Step 1 — Profile in Redshift:
SELECT step, label, is_diskbased, rows, bytes,
ROUND(maxtime / 1e6, 2) AS max_seconds
FROM svl_query_summary
WHERE query = (
SELECT query FROM stl_query
WHERE label LIKE '%fct_daily_revenue%'
ORDER BY starttime DESC LIMIT 1
)
ORDER BY maxtime DESC;
Step 2 — Check distribution style:
SELECT "table", diststyle, distkey, sortkey1
FROM svv_table_info
WHERE "table" IN ('fct_daily_revenue', 'stg_orders', 'dim_customers');
If `fct_daily_revenue` is `DISTSTYLE EVEN` and joins `stg_orders` on `customer_id`, every node ships rows to every other node. Fix by distributing both tables on `customer_id`:
{{ config(materialized='table', dist='customer_id', sort=['order_date', 'customer_id']) }}
This alone typically cuts runtime from 45 minutes to under 3.
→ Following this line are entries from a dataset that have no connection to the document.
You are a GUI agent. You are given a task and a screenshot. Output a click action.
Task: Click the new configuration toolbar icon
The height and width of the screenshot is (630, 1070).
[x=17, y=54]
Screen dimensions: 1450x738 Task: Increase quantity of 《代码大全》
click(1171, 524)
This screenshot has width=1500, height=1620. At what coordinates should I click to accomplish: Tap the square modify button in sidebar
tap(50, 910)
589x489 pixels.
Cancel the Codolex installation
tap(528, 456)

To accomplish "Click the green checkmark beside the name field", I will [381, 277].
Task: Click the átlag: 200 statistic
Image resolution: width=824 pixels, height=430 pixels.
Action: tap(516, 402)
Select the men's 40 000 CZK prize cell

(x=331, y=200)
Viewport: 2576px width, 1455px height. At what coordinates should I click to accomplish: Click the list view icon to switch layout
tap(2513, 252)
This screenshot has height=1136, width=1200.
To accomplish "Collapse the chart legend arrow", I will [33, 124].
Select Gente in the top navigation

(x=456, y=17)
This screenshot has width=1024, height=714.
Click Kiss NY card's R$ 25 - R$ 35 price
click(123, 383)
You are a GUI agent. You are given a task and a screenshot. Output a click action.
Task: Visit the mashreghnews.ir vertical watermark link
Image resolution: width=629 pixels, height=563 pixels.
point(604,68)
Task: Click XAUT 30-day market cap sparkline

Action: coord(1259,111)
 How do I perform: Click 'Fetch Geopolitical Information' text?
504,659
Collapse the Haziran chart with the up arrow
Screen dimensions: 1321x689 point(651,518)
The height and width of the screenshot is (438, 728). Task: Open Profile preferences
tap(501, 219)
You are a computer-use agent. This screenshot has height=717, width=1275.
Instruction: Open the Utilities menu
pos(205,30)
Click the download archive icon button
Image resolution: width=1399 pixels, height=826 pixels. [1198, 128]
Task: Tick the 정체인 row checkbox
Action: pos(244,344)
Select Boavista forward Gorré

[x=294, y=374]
Example 2: Incremental Pipeline Design
Prompt: "We have 500 million rows in our events table. How do we run daily dbt without processing all 500M rows every time?"
Response:
Use dbt's incremental materialization with a watermark filter. The model only processes rows updated since the last run:
{{ config(materialized='incremental', unique_key='event_id', on_schema_change='append_new_columns') }}
SELECT event_id, user_id, event_type, properties, occurred_at
FROM {{ ref('stg_events') }}
{% if is_incremental() %}
WHERE occurred_at > (SELECT COALESCE(MAX(occurred_at), '2020-01-01') FROM {{ this }})
{% endif %}
Three details matter: `unique_key` must match the grain of your model, `on_schema_change='append_new_columns'` prevents failures when upstream adds columns, and the watermark column must be indexed in the source.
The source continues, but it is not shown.